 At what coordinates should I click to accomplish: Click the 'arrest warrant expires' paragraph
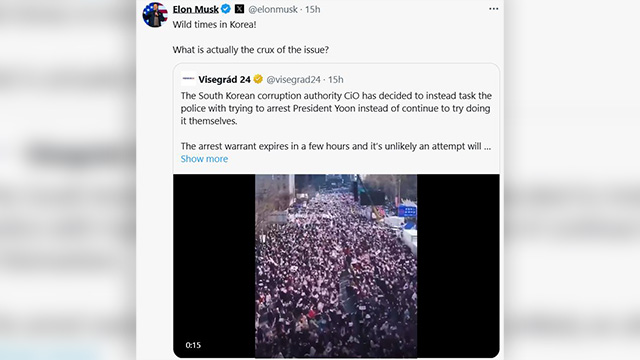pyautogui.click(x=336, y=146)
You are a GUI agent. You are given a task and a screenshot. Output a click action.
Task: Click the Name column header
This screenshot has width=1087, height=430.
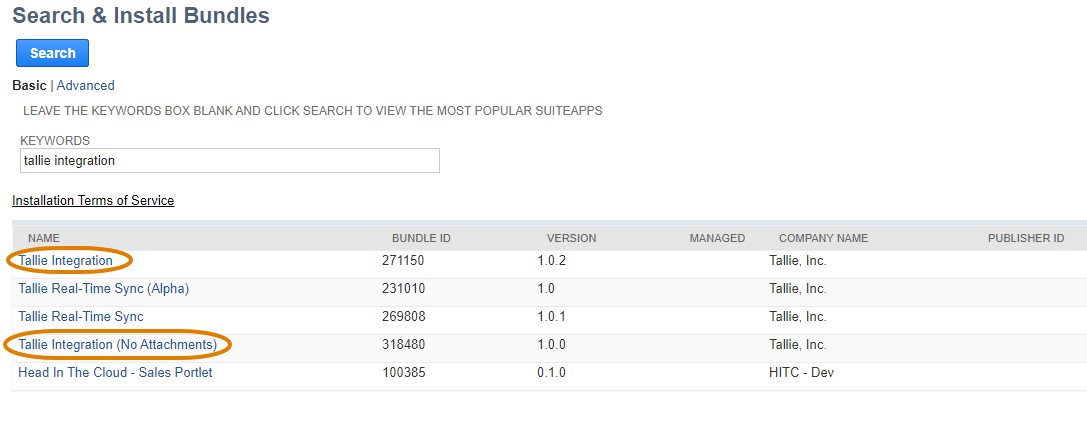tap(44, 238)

──────────

• **Your assignment**
What is needed is every record above printed exactly, with no pictures.

• **Solution to the exercise**
 At what coordinates should I click to accomplish: Click the 'arrest warrant expires' paragraph
pyautogui.click(x=336, y=146)
You are a GUI agent. You are given a task and a screenshot. Output a click action.
Task: Click the Name column header
This screenshot has width=1087, height=430.
tap(44, 238)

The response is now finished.